Die ohnehin schon hohen Chancen auf eine Schweizer Medaille im Mountainbike sind am Dienstag drastisch gestiegen, als Mathias Flückiger bekannt gab, doch an der EM zu starten. Der Olympia- und WM-Zweite ist auch dank der Abwesenheit des Landmanns und Rivalen Nino Schurter der Topfavorit. Doch nicht nur Flückiger, auch Filippo Colombo und Vital Albin ist eine Medaille zuzutrauen.
Noch breiter ist das Feld der Kandidatinnen auf eine Medaille bei den Frauen. Nach dem Dreifachsieg an den Olympischen Spielen von Tokio ist auch in diesem Jahr mit dem Trio Jolanda Neff, Sina Frei und Linda Indergand zu rechnen, dazu kommt die formstarke Alessandra Keller.
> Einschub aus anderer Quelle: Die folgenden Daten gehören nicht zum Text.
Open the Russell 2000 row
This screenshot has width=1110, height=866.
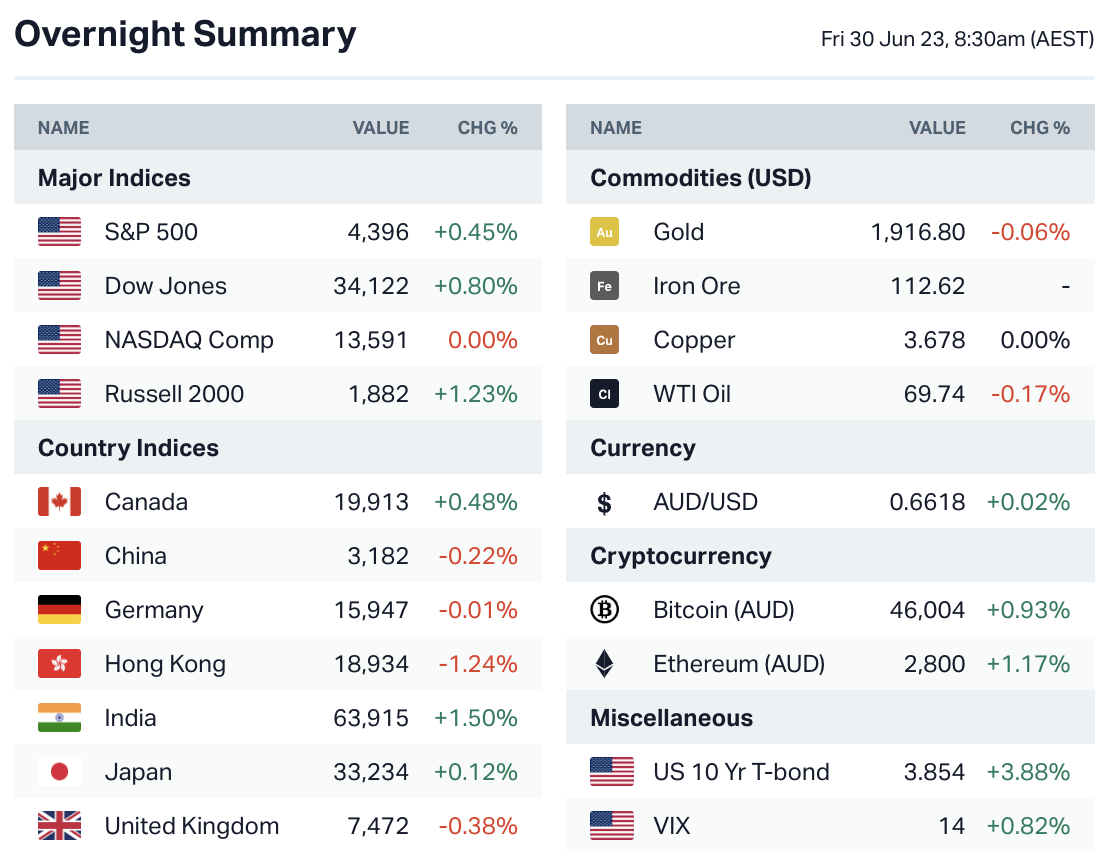coord(174,394)
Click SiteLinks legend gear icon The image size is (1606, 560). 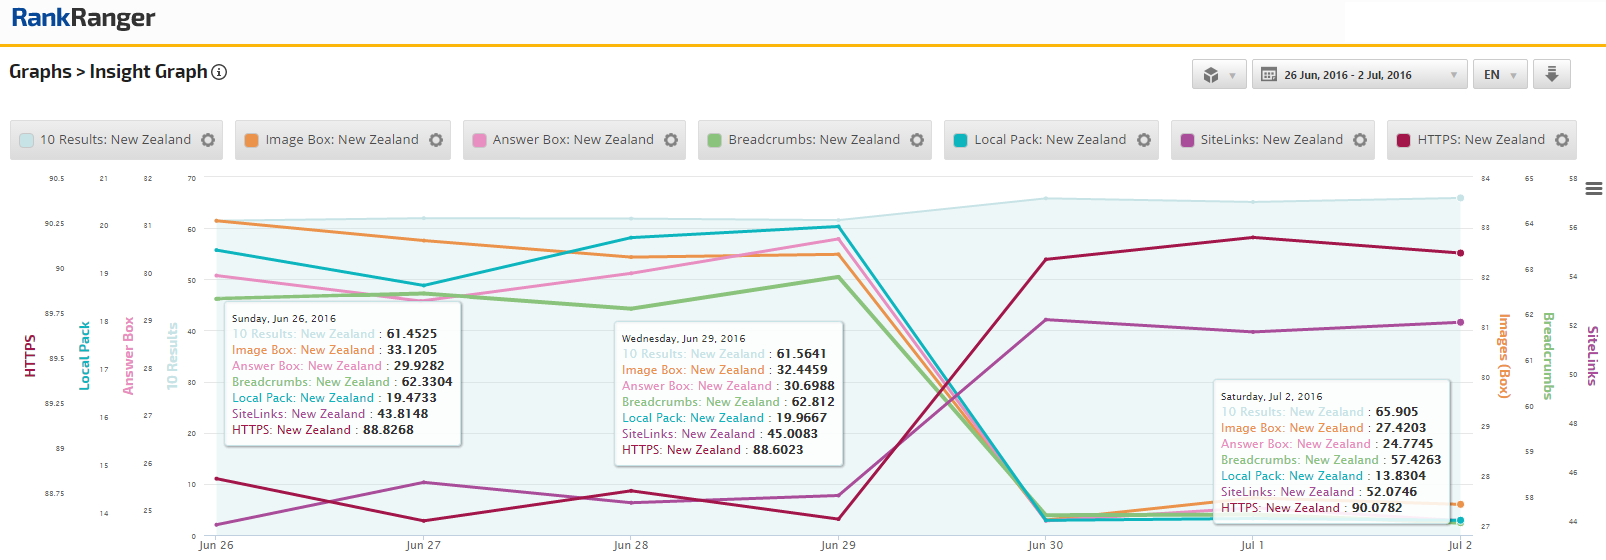pyautogui.click(x=1360, y=140)
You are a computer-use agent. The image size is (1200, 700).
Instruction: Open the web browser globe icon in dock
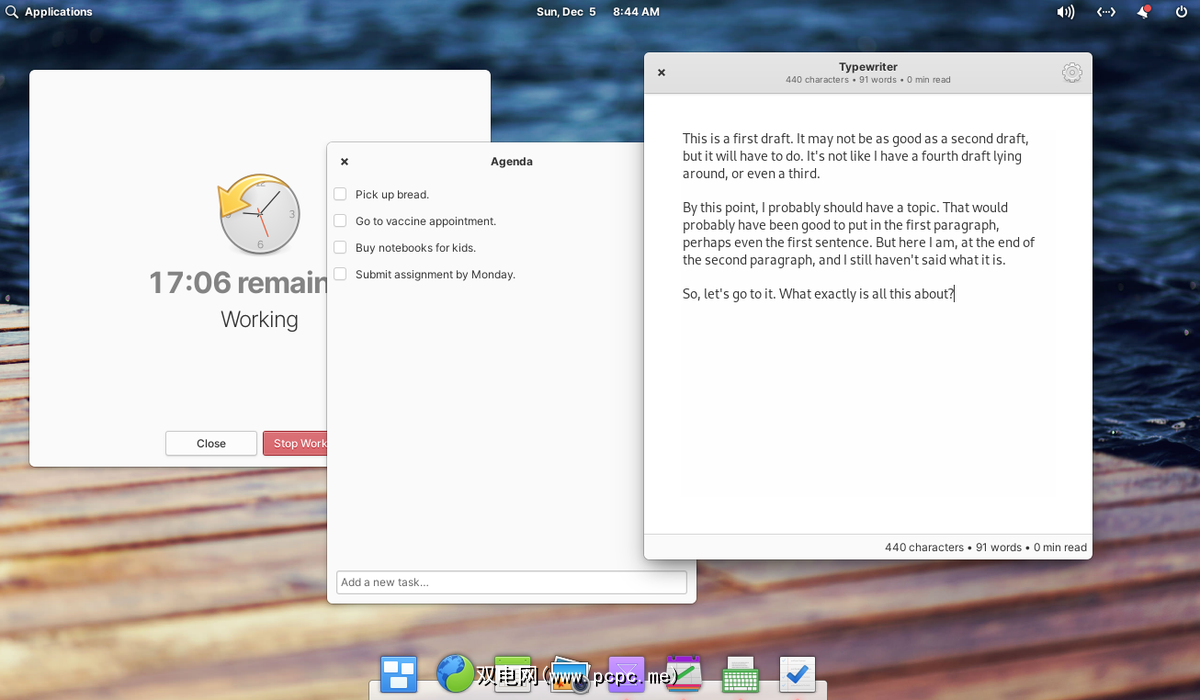[456, 674]
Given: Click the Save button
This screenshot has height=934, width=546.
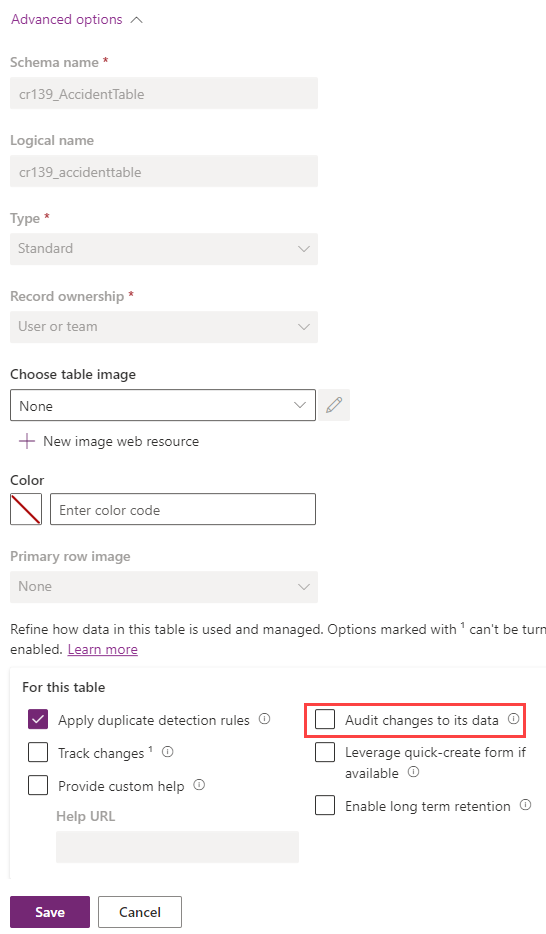Looking at the screenshot, I should [50, 912].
Die Nidwaldnerin feierte zuletzt ihren ersten Weltcupsieg.
Nikita Ducarroz war im Sommer 2021 in der Schweiz noch eher unbekannt. Das änderte sich spätestens an den Olympischen Spielen, als die in den USA aufgewachsene Genferin Olympia-Bronze holte. 2021 gewann sie zudem WM-Silber und EM-Gold. Die Titelverteidigerin zählt erneut zu den Schweizer Medaillenhoffnungen.
Roman Röösli ist zurück. An Olympia gab es noch die Enttäuschung im Doppelzweier, danach folgte der Sieg auf der Themse mit dem Oxford-Achter beim legendären «Boat Race». Neu fährt er im Vierer ohne Steuermann, gemeinsam mit Andrin Gulich, Tim Roth und Joel Schürch. Wahrscheinlich kommt die EM aber noch etwas zu früh für das neue Quartett.
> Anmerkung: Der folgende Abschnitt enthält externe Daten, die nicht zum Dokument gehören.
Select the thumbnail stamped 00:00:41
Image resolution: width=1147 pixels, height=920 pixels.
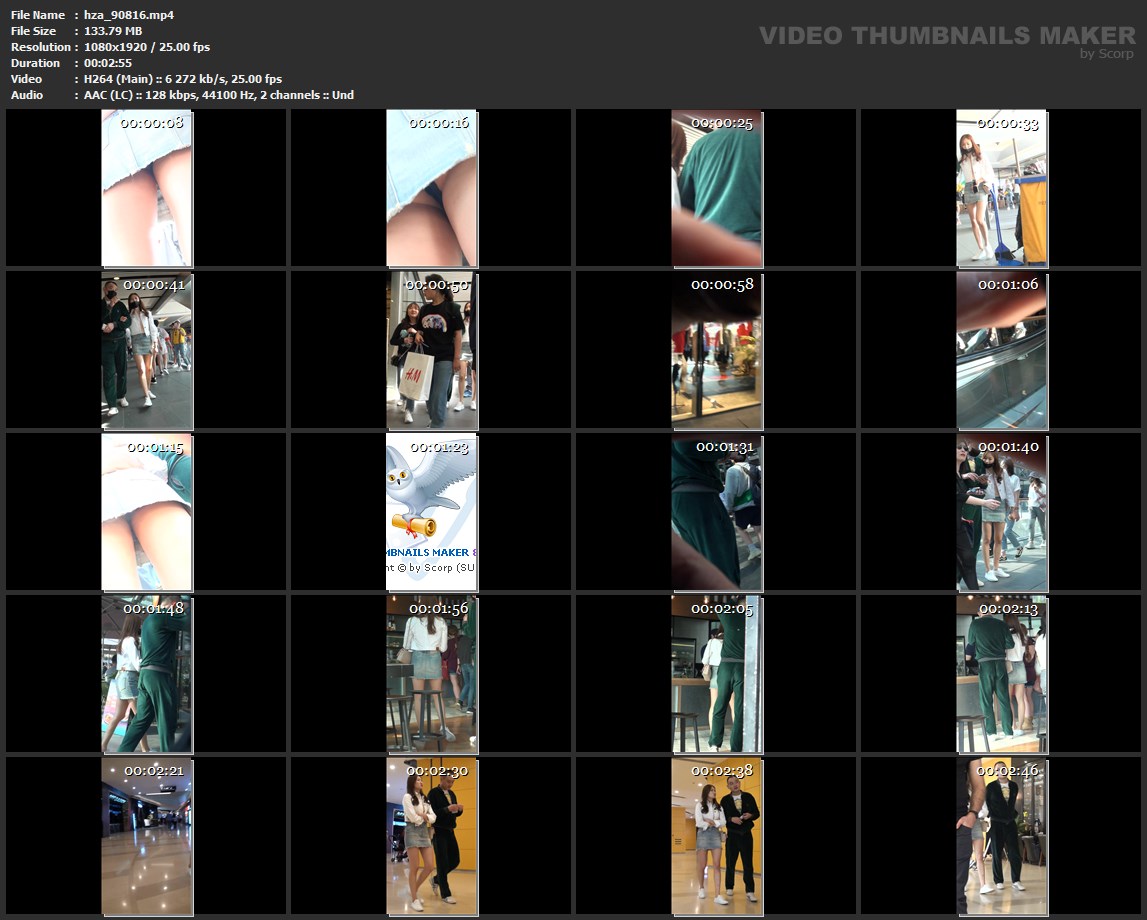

Zu den Favoritinnen zählt Jeannine Gmelin im Skiff, die in diesem Jahr im Weltcup bei zwei Starts einen zweiten und einen dritten Rang herausgefahren ist.
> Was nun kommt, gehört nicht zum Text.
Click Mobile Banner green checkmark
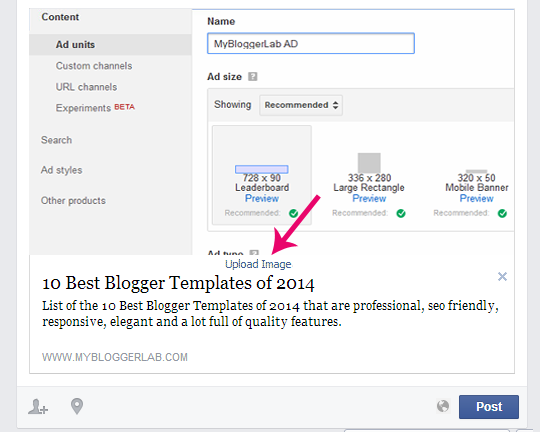Image resolution: width=540 pixels, height=432 pixels. [502, 213]
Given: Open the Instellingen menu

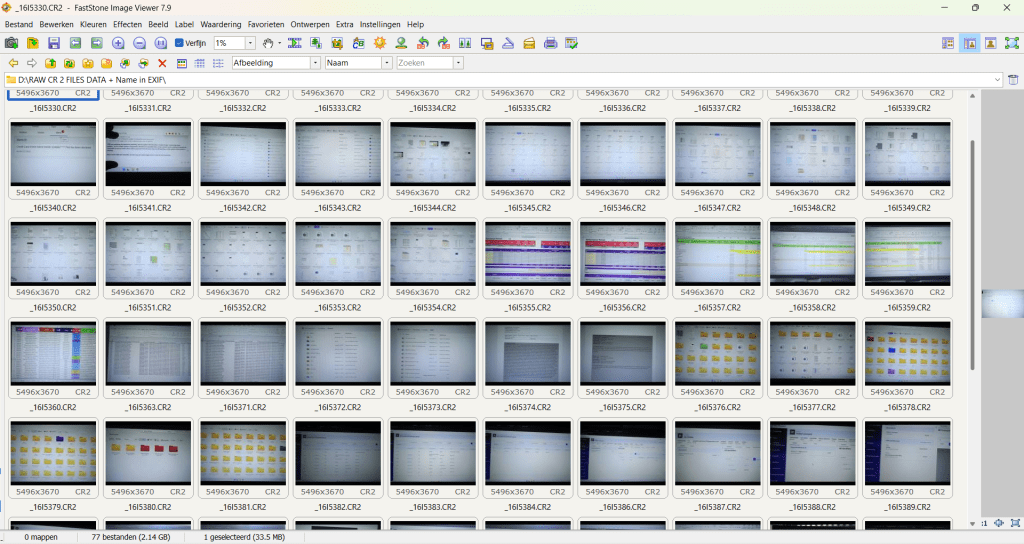Looking at the screenshot, I should click(380, 24).
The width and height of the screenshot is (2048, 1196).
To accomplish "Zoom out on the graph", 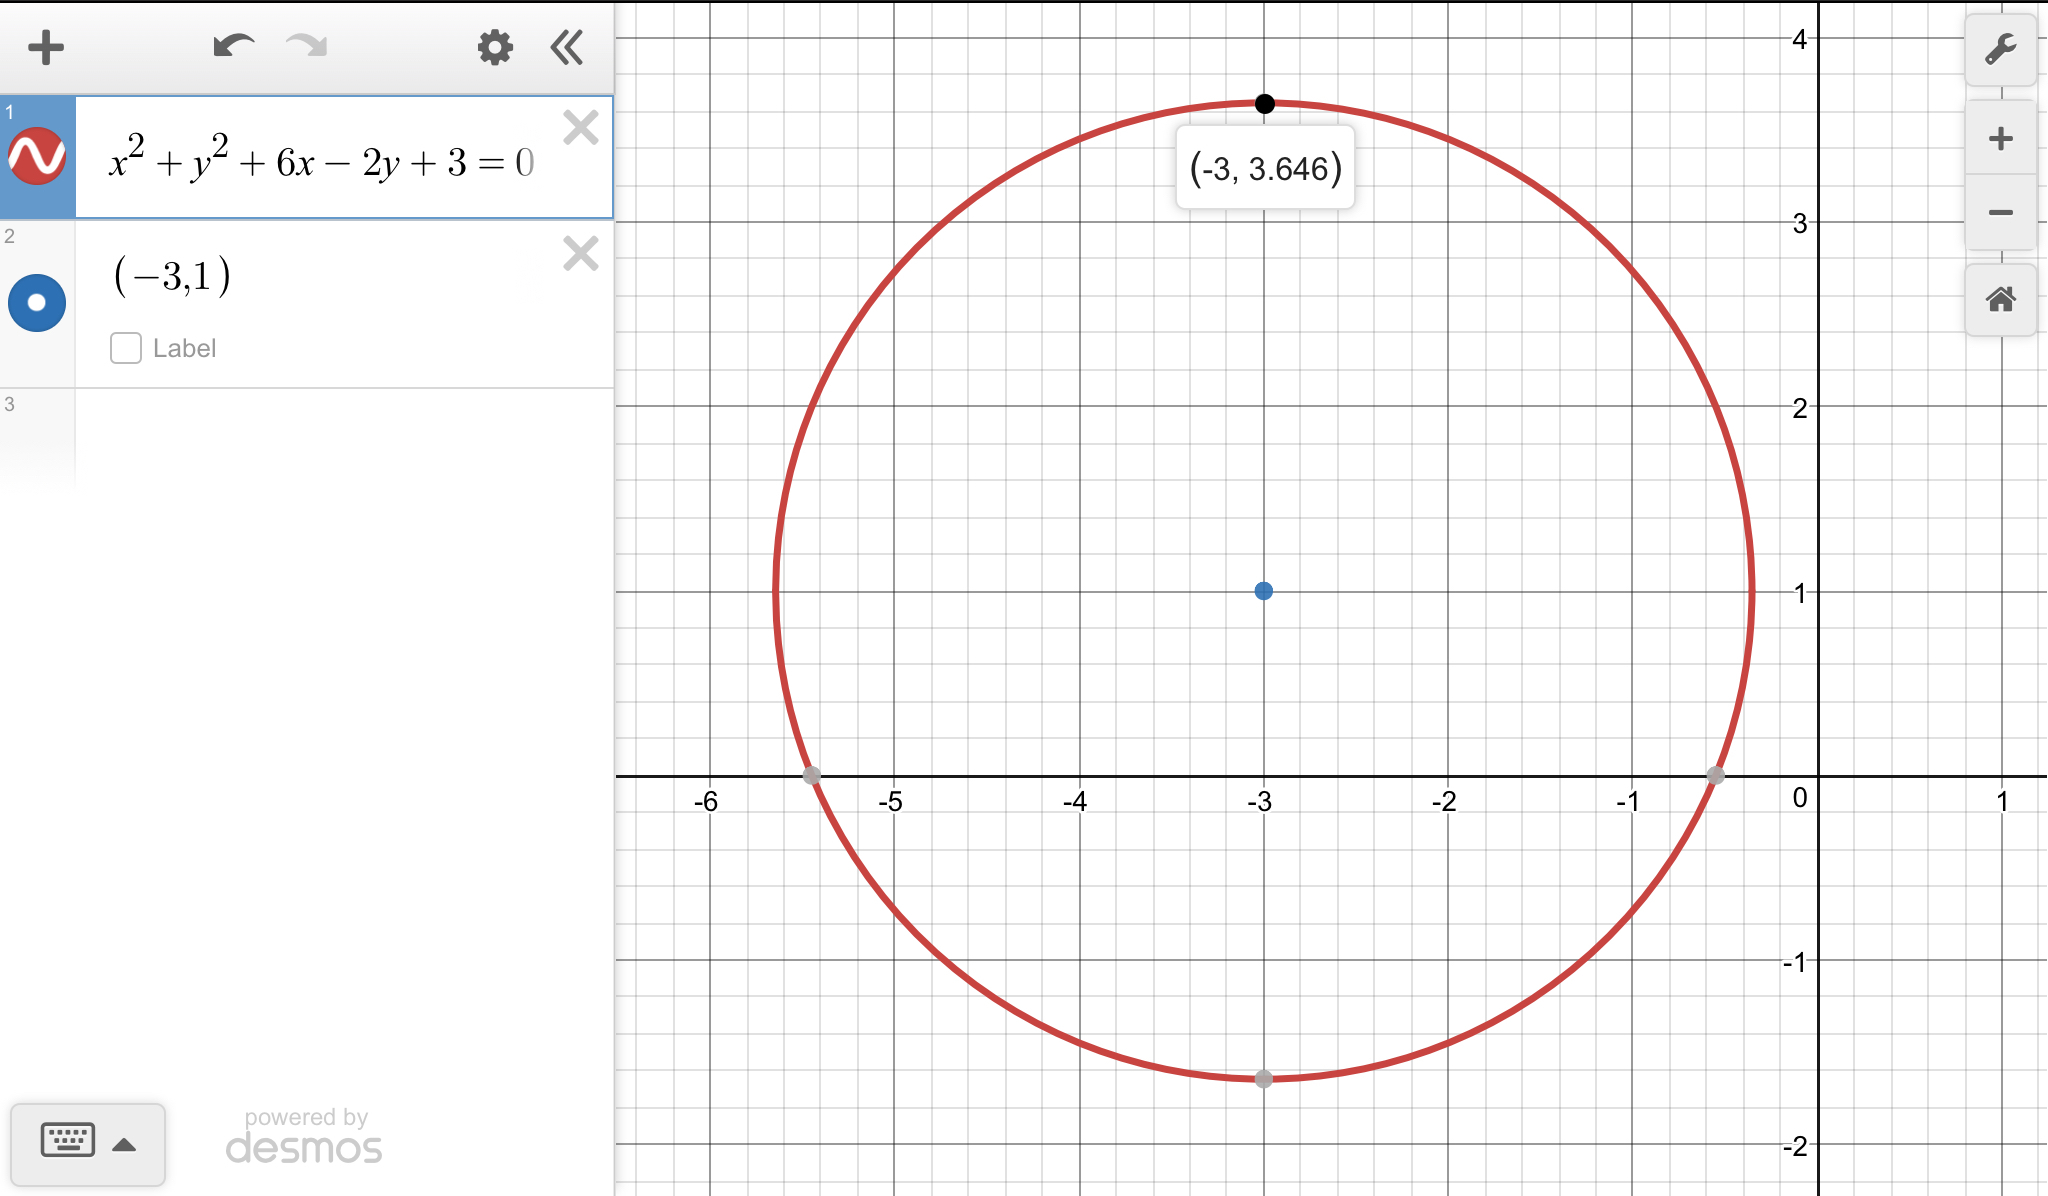I will 2000,212.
Nicola Spirig ist nicht dabei, deshalb ruhen die Hoffnungen der Schweizerinnen auf Julie Derron. Die Titelverteidigerin strebt in München ein weiterer Coup an. Bei den Männern besitzt der Olympia-Neunte Max Studer Aussenseiterchancen.
An den letzten beiden Europameisterschaften räumten jeweils Schweizer Frauen-Duos den Titel ab. Dies ist auch in diesem Jahr realistisch. Die Titelverteidigerinnen Tanja Hüberli und Nina Brunner sind erneut dabei. Von den Europameisterinnen 2020 fehlt zwar die verletzte Joana Heidrich, doch Anouk Vergé-Dépré fand mit Menia Bentele erneut eine gute Partnerin. Geringe Chancen auf Edelmetall haben derweil das dritte Frauen-Duo sowie die beiden Männer-Teams.
Im Sportklettern hat die Schweiz gleich drei gute Medaillenchancen: Titelverteidiger Sascha Lehmann bei den Männern sowie Petra Klingler und Andrea Kümin bei den Frauen träumen von Edelmetall.
Im Kunstturnen, Tischtennis und Kanu hat die Schweiz kaum Medaillenchancen. Beim Kunstturnen streben die Schweizer Männer die Qualifikation für die WM an, Noe Seifert und Marco Pfyl peilen derweil den Einzel-Final an. Bei den Frauen steht nach dem Rücktritt von Giulia Steingruber und Skandalen ein Neuanfang an, die besten Chancen besitzt das 16-jährige Talent Chiara Giubellini.
Kaum Medaillenhoffnungen dürfen sich Rachel Moret, Barish Moullet und Loïc Stoll im Tischtennis machen, genau so wie Franziska Widmer im Kanu.